Les rangs de l’amphithéâtre étaient pleins. L’université organisait ce mardi 16 mai, à 18h, une projection-débat du documentaire co-réalisé par Valérie Baty et Géraldine Giraudeau. Cette projection a été présentée comme inédite par la Présidente de l’Université, Catherine Ris, puisqu’il s’agit d’une production académique déjà projetée dans plusieurs endroits du monde. Pour autant, c’est la première fois que le film sera proposé en Nouvelle-Calédonie. La raison ? La nécessité de le faire en présence de sa réalisatrice et directrice scientifique, Géraldine Giraudeau.

En effet, professeure de droit public à l’Université Paris-Saclay en métropole, c’est en 2018 – alors qu’elle enseignait à l’UNC – que l’idée du documentaire lui est venue. Sensible aux questions des migrations forcées, elle s’est intéressée à celles ayant pour cause le changement climatique. Selon la Banque Mondiale, 216 millions de personnes dans le monde seraient amenées à se déplacer d’ici 2050 pour ces raisons. L’Asie de l’Est et Pacifique représentent 49 millions de ces migrants climatiques. Forte de ce constat et accompagnée par Valérie Baty, ingénieure audiovisuelle spécialisée dans les TICE, les deux femmes se sont lancées dans la réalisation de leur sujet afin de mettre en lumière les nombreux enjeux attenants aux migrations climatiques.

---------------

▶ **Consigne A**
Donnez toutes les personnes nommées dans le texte sur le documentaire.
▶ **Consigne B**
Recopiez le passage du texte sur le documentaire qui commence aux mots "En effet, professeure" et s'arrête après "aux migrations climatiques.".

---------------

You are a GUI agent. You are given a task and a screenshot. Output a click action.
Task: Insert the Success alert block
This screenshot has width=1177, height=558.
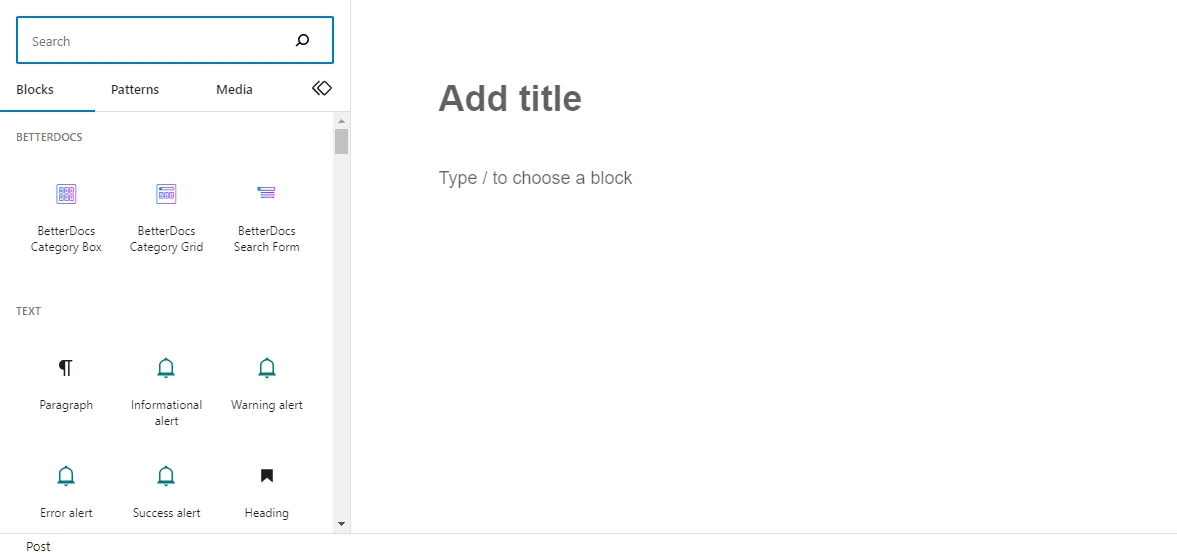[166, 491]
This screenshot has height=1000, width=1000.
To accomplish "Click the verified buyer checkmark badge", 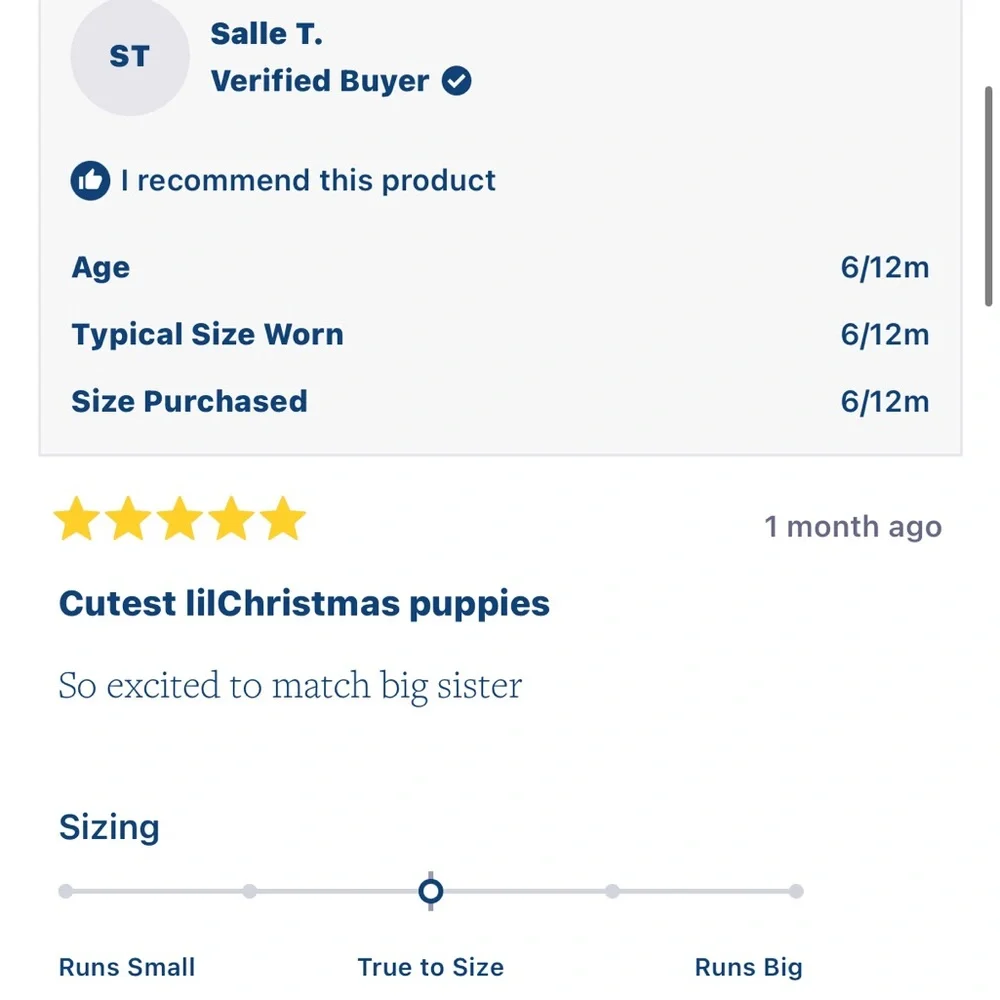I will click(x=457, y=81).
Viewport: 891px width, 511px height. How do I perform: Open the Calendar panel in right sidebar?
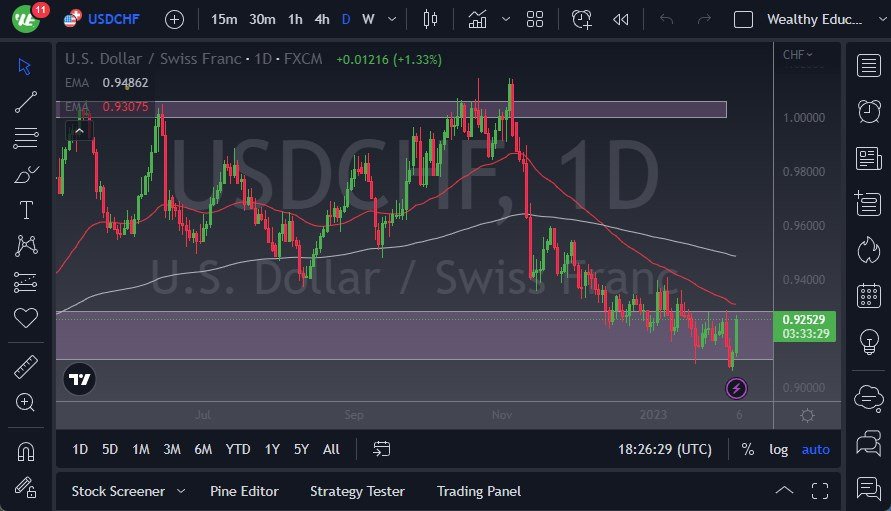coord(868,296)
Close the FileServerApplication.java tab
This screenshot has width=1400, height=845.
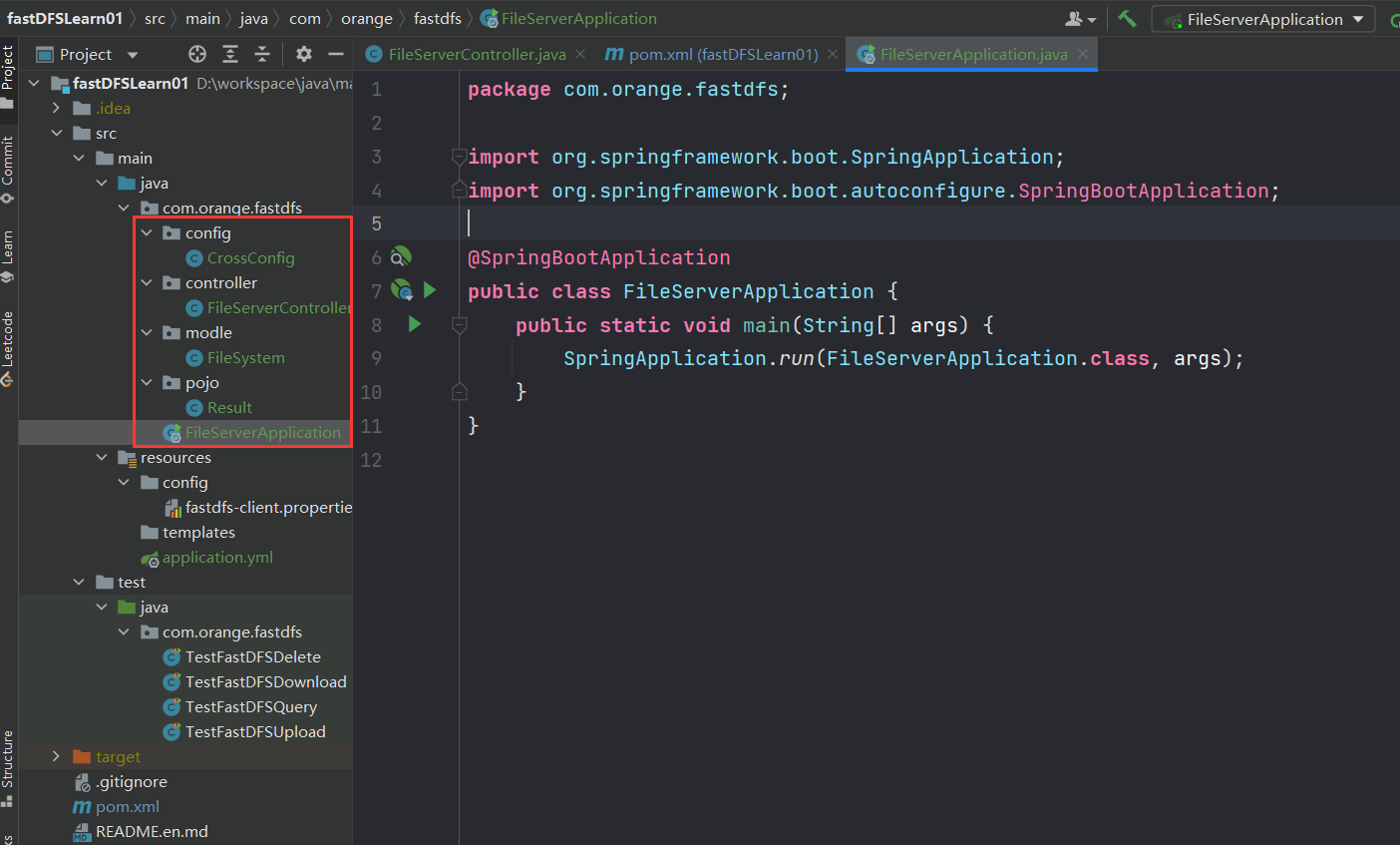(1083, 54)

---------------

▶ **Réponse A**
Valérie Baty, Géraldine Giraudeau, Catherine Ris

▶ **Réponse B**
En effet, professeure de droit public à l’Université Paris-Saclay en métropole, c’est en 2018 – alors qu’elle enseignait à l’UNC – que l’idée du documentaire lui est venue. Sensible aux questions des migrations forcées, elle s’est intéressée à celles ayant pour cause le changement climatique. Selon la Banque Mondiale, 216 millions de personnes dans le monde seraient amenées à se déplacer d’ici 2050 pour ces raisons. L’Asie de l’Est et Pacifique représentent 49 millions de ces migrants climatiques. Forte de ce constat et accompagnée par Valérie Baty, ingénieure audiovisuelle spécialisée dans les TICE, les deux femmes se sont lancées dans la réalisation de leur sujet afin de mettre en lumière les nombreux enjeux attenants aux migrations climatiques.